+++ Text shown

ICONIP2025 Tutorial 1

Mathematical theories of Deep Foundation Models

Date: November 20, 2025
Time: 10:00–12:00
Location: Auditorium

Tutorial slide: Main presentation slide.

Appendix I: Optimization theory of neural network to estimate Gaussian single index models.
Appendix II: Computational complexity for ICL and its test time feature learning.
Appendix III: Theory of chain of thought.

Tutorial Organizer

Taiji Suzuki (The University of Tokyo / RIKEN-AIP)

Abstract

This lecture explains the mathematical theory for understanding the learning capabilities of deep foundation models. While the development of the deep foundation models is driven by the scaling law, a theoretical understanding of the learning principles behind the scaling law is increasingly important.

Generalization is essential for biological intelligence, as organisms must adapt to changing environments and select appropriate actions. To achieve superior generalization, it is necessary to acquire compressed representations that avoid rote memorization, making representation learning and feature learning fundamental. It has been theoretically shown that deep learning naturally achieves feature learning through its deep structure, thereby gaining various advantages in generalization. This is particularly crucial for diffusion models and Transformers.

However, due to the non-convexity of the loss function, it is not obvious whether appropriate features can be acquired by stochastic gradient descent. This lecture will also cover the theoretical guarantees for this process. Furthermore, feature learning is significant not only during pre-training but also during test-time inference. This will be demonstrated concisely using in-context learning as an example. Additionally, as a theory of test-time inference, the principles by which chain-of-thought and reinforcement learning improve learning efficiency will be introduced.

++++++
+++ Information

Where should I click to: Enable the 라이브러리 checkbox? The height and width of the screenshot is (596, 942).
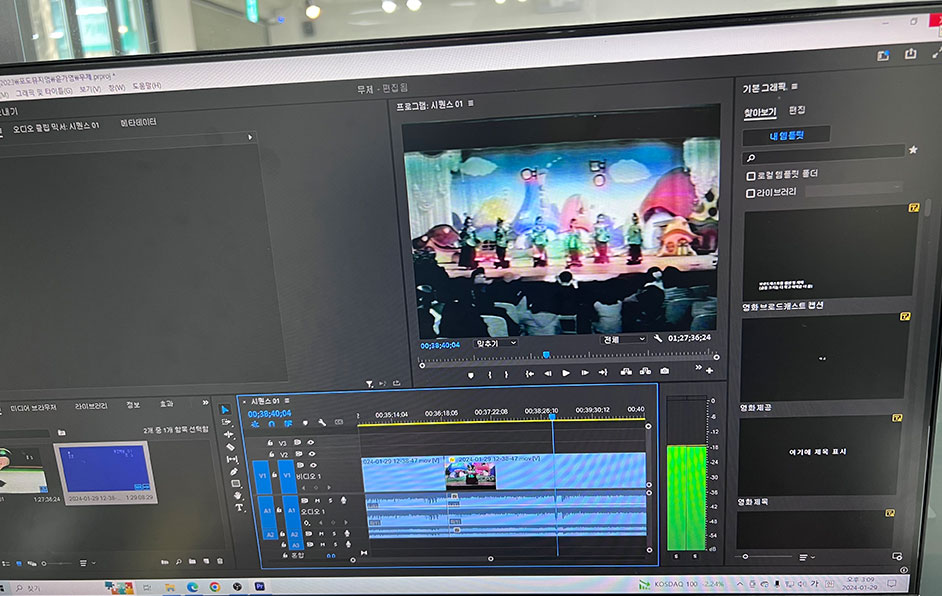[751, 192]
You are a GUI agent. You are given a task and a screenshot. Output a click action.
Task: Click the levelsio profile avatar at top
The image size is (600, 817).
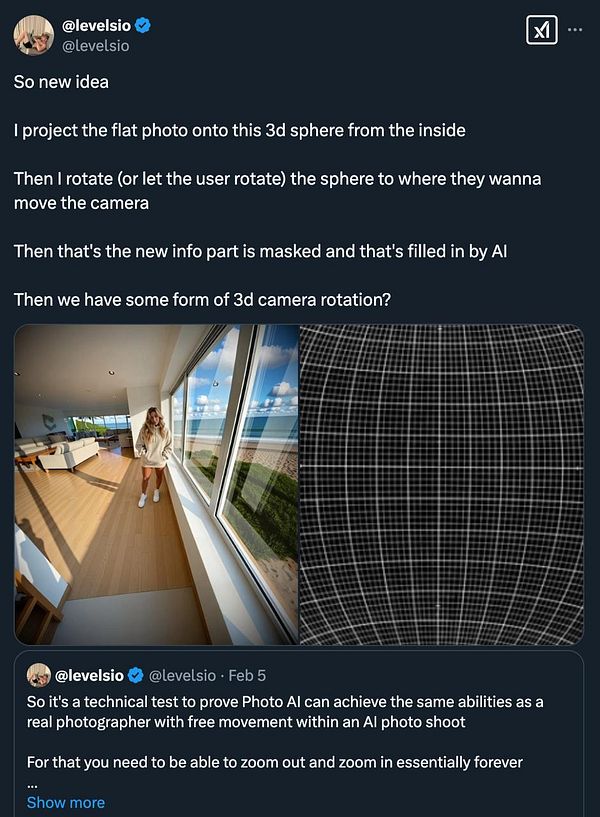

++++++
+++ Information

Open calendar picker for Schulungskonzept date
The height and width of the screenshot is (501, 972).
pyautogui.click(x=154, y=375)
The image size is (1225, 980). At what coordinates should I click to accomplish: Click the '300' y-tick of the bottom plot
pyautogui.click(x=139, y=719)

++++++

*About this task*:
Write the next part of the tutorial page on mathematical theories of deep foundation models, picking up after its last sentence.

*The answer*:
Short bio of the organizer

Taiji Suzuki is currently a full Professor in the Department of Mathematical Informatics at the University of Tokyo. He also serves as the team director of “Deep learning theory” team in AIP-RIKEN. He received his Ph.D. degree in information science and technology from the University of Tokyo in 2009. He worked as an assistant professor in the department of mathematical informatics, the University of Tokyo between 2009 and 2013, and then he was an associate professor in the department of mathematical and computing science, Tokyo Institute of Technology between 2013 and 2017. After that, he was an associate professor in the department of mathematical informatics at the University of Tokyo between 2017 and 2024.

He served as area chairs of premier conferences such as NeurIPS, ICML, ICLR and AISTATS, a program chair of ACML2019, and an action editor of the Annals of Statistics. He received the Outstanding Paper Award at ICLR in 2021, the MEXT Young Scientists’ Prize, and Outstanding Achievement Award in 2017 from the Japan Statistical Society. He is interested in deep learning theory, nonparametric statistics, high dimensional statistics, and stochastic optimization. In particular, he is mainly working on deep learning theory from several aspects such as representation ability, generalization ability and optimization ability. He also has devoted stochastic optimization to accelerate large scale machine learning problems including variance reduction methods, Nesterov’s acceleration, federated learning and non-convex noisy optimization.